# What do you use for a light setup for night fishing?



## ARslinger (Nov 7, 2010)

so many options. what is best? for people to see you and for you to see stuff in the yak?


----------



## ARslinger (Nov 7, 2010)

and how do you have it mounted?


----------



## lowprofile (Jan 6, 2013)

i have this. super bright and has lasted a long time. i think i have two in the garage. ill check and let you know tomorrow. 

http://www.amazon.com/Top-ratings-pro-paddling-community-compatible-inflatable/dp/B003GTZQJW/ref=sr_1_2?ie=UTF8&qid=1371695587&sr=8-2&keywords=kayak+light


----------



## Bigkidneys (Jul 14, 2011)

I have a headlamp I wear but also bought some cool submersible tea light thingies but have yet to install. Sold my PA but thinking about getting another. Figured I'd mount them with double sided tape on the gunnels. Only cost me $10 for like 15 of them I think.


----------



## MULLET HUNTER (Oct 3, 2007)

I just ordered these for Trout One "my SUP" they have them locally but are cheaper to order online. I saw them demo'ed they are pretty awesome... Cant wait to stick my first flounder from my paddleboard..... Super fired up!

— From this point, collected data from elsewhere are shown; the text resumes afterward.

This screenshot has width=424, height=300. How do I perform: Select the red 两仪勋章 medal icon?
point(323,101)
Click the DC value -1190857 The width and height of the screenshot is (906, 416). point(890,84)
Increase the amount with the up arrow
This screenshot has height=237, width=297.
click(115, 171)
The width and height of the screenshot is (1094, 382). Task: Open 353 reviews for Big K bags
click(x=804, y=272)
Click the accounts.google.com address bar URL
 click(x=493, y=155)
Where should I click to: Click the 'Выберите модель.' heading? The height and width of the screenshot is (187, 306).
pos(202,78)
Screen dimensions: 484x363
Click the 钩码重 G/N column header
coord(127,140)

https://www.google.com/url?sa=t&rct...qBi97A49a6Afd7RCTaPgA2A&bvm=bv.48175248,d.dmg


----------



## rfh21 (May 17, 2012)

Eventually I'm gonna put a full review of this out but it's a local company from Mississippi called paddlepunks.com. And they make the Shake-It kayak light. Fits into any spare rod holder, gives great 360 degree light for visibility as well as some nice light for function right on the deck. Super lightweight and easy to operate. Way cheaper than anything else prefabricated too. 

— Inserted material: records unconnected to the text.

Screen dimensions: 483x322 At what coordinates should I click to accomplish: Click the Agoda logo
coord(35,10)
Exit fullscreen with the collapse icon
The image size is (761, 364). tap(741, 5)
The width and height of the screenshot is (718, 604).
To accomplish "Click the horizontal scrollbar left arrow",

http://www.paddlepunks.com/Shake_It_Paddle_Boat_Stern_Light_p/sipbsl-001.htm


----------



## Ginzu (Nov 16, 2011)

Visicarbon + headlamp.


----------



## COALTRAIN (Jun 28, 2012)

Headlight and a $15 360 light from academy that runs on D batterys. Batterys died too quick so I rigged another led headlamp to shine in the 360 light. It works. Must work pretty good cause FWC stopoed me one night at 3mile and thanked me for having the lights. He said he could see me a mile away.


----------



## bbarton13 (May 4, 2009)

The yakattack visi carbon pro is the best kayak light/flag on the market. It is also made in the usa!
https://www.youtube.com/watch?v=XdNommHPQjg

http://www.yakattack.us/Products/Products.html


----------



## grgrobards (Nov 15, 2011)

I am happy with this set up

Cost was less than $15. I also added a safety flag with reflecting tape and use it for safety day and night. It sets in a rear rod holder mounted on my cooler.

Greg


----------



## ARslinger (Nov 7, 2010)

grgrobards said:


> I am happy with this set up
> 
> Cost was less than $15. I also added a safety flag with reflecting tape and use it for safety day and night. It sets in a rear rod holder mounted on my cooler.
> 
> Greg


nice!


----------



## hsiF deR (Oct 4, 2009)

I have several and bring them all.

I always wear my headlamp, I keep a coleman foldable lantern in my crate, and a small flashing strobe that I stick on one of my spare rods.

I dont keep them all buring at one time but when I want to be seen I light them all up.


----------



## Hobart (Nov 27, 2012)

That's cool and smart nice


----------